- _DESCRIPTION OF THE TASK_: For the material below, return exactly the lines starting at the one holding "Given: Add the" and ending at the one holding "Screen dimensions: 1200x1948", counting both as part of the range.

***** DATA PROVIDED

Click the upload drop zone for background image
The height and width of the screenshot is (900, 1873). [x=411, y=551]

**********
***** DATA PROVIDED

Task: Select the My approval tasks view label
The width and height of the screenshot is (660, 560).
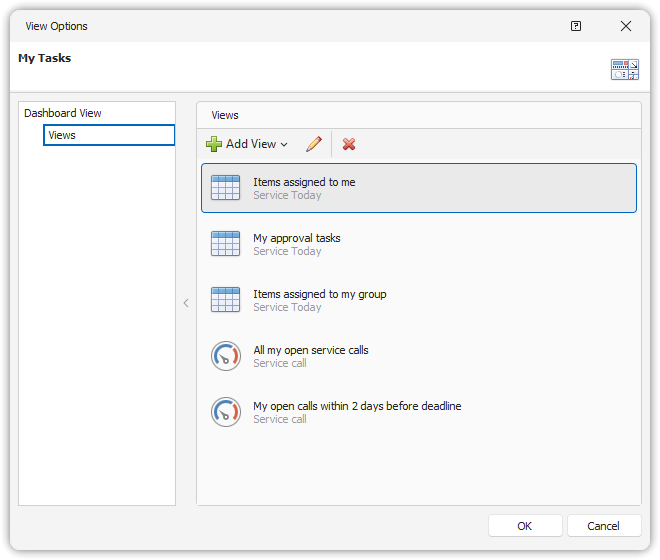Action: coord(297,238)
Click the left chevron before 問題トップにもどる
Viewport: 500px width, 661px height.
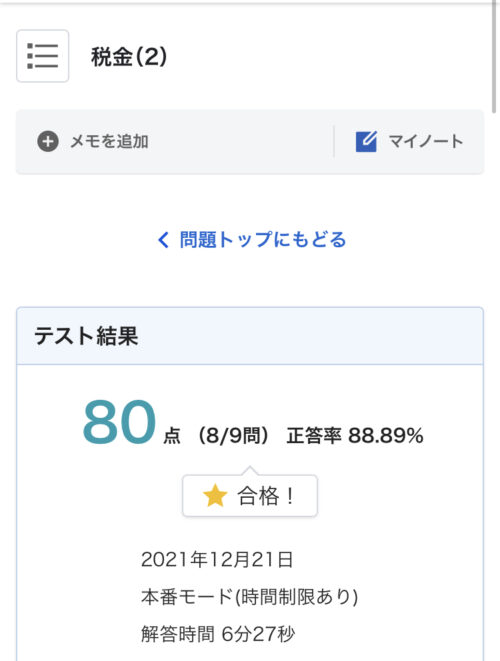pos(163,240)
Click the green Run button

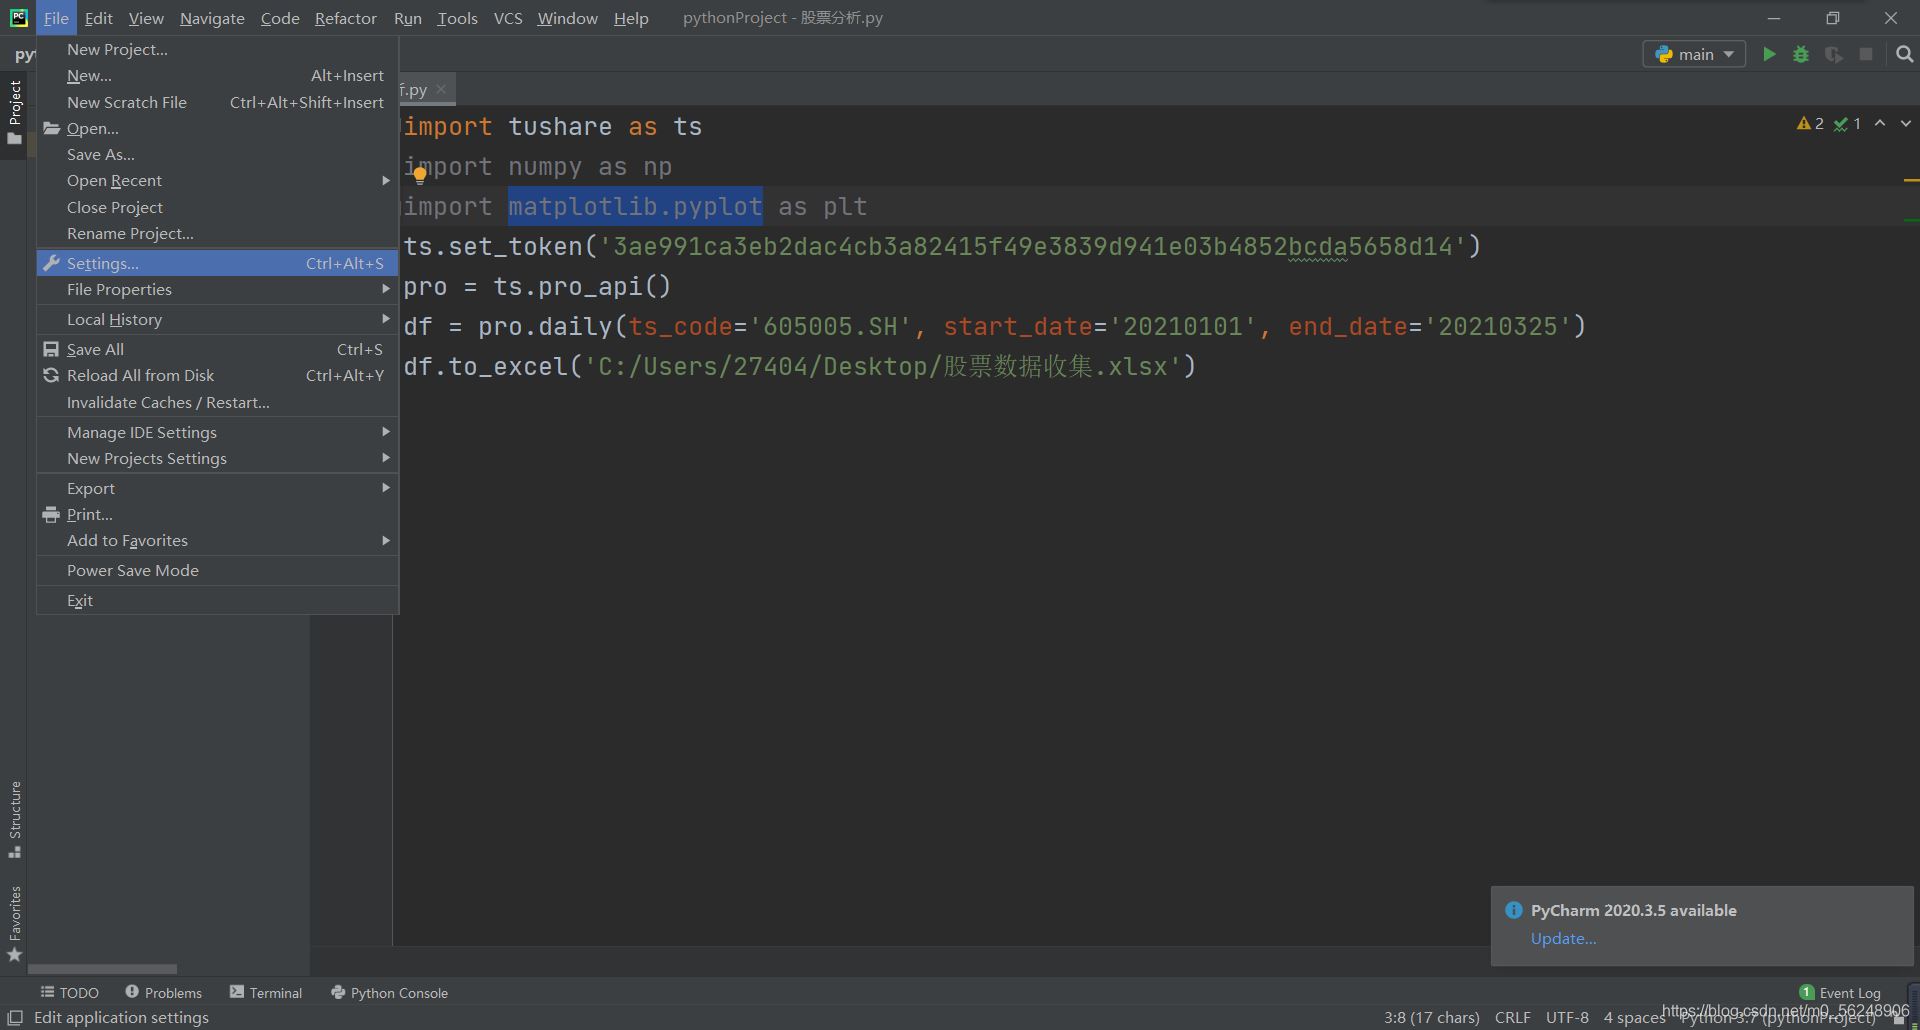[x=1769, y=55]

**********
***** DATA PROVIDED

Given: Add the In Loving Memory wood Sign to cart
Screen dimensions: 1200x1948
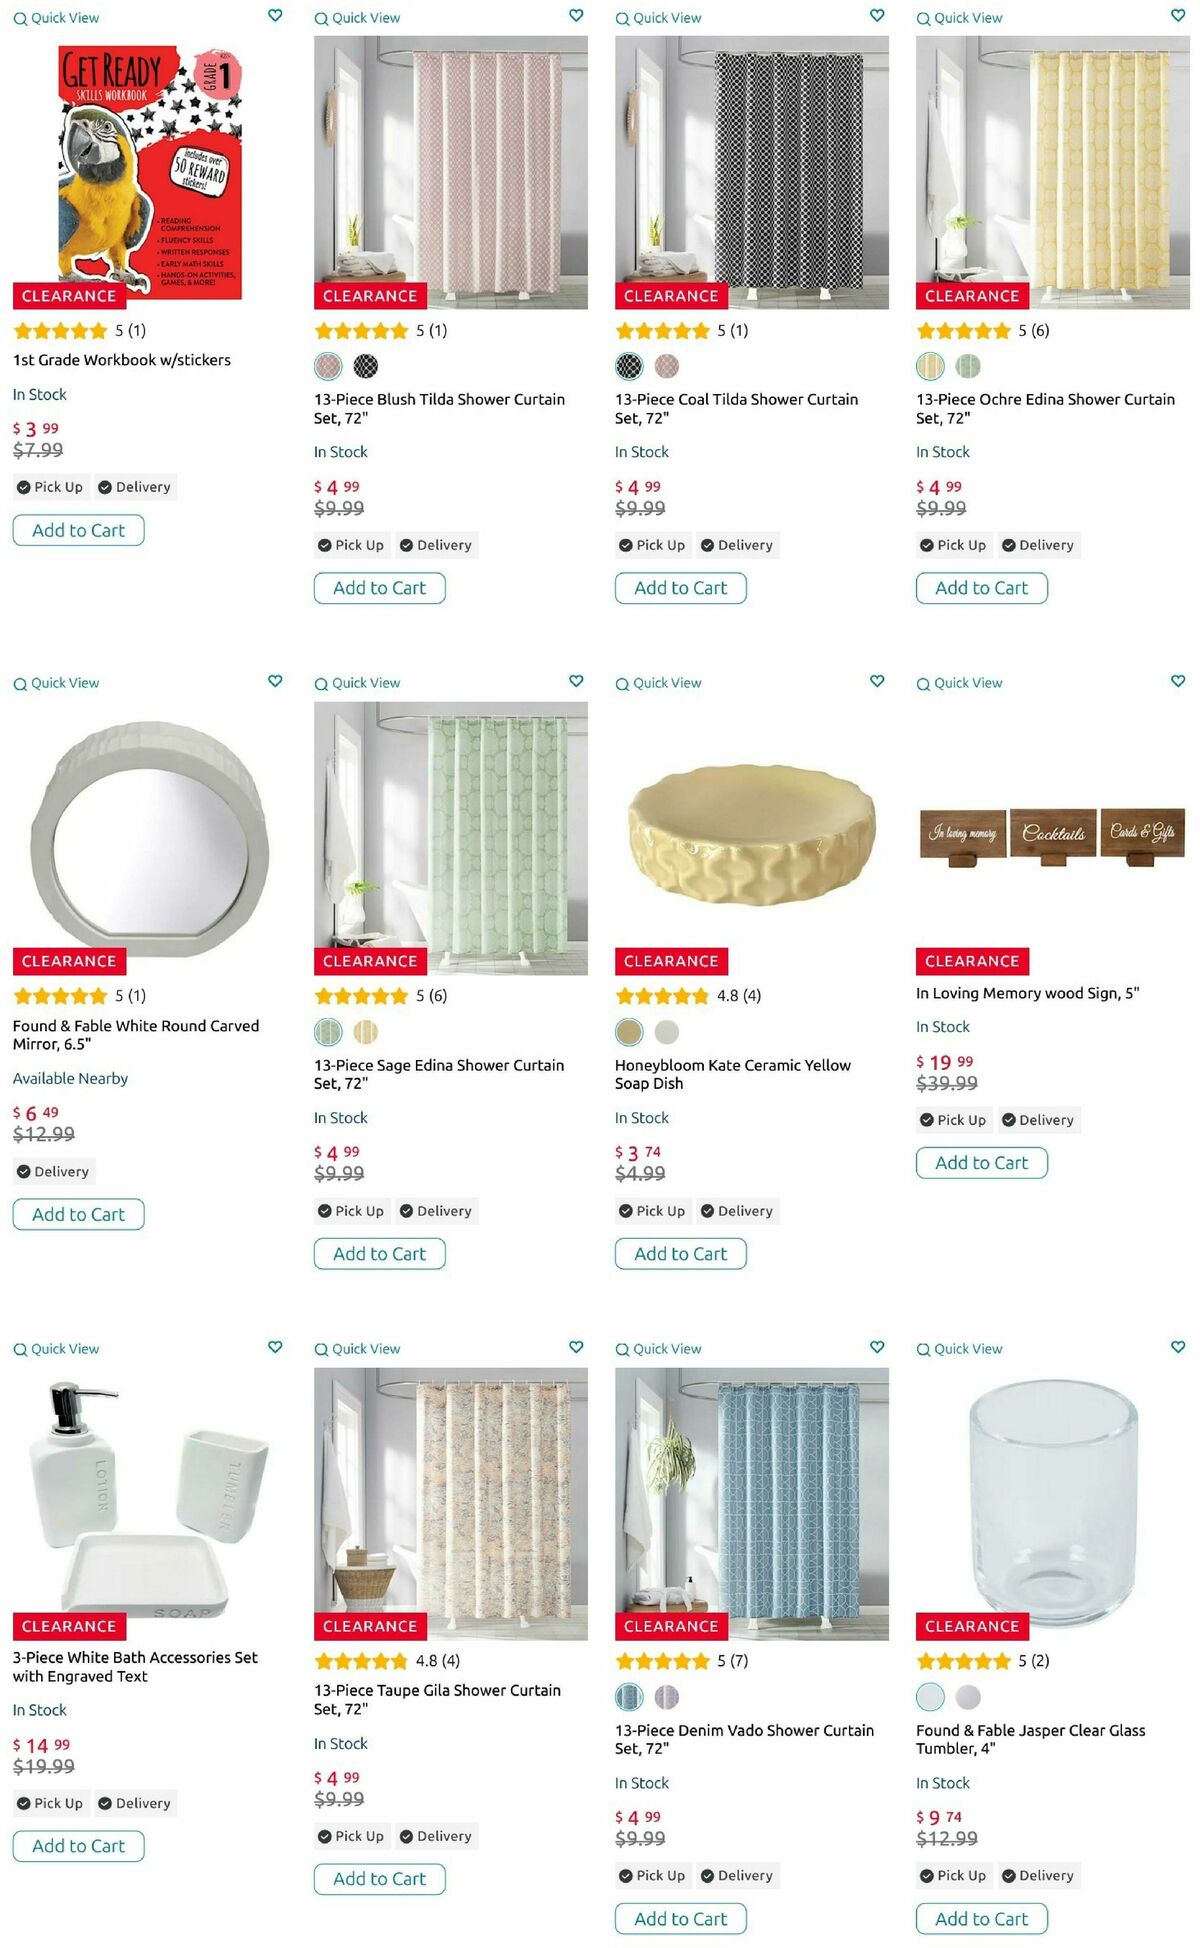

**********

- _ANSWER AREA_:
Given: Add the In Loving Memory wood Sign to cart
Screen dimensions: 1200x1948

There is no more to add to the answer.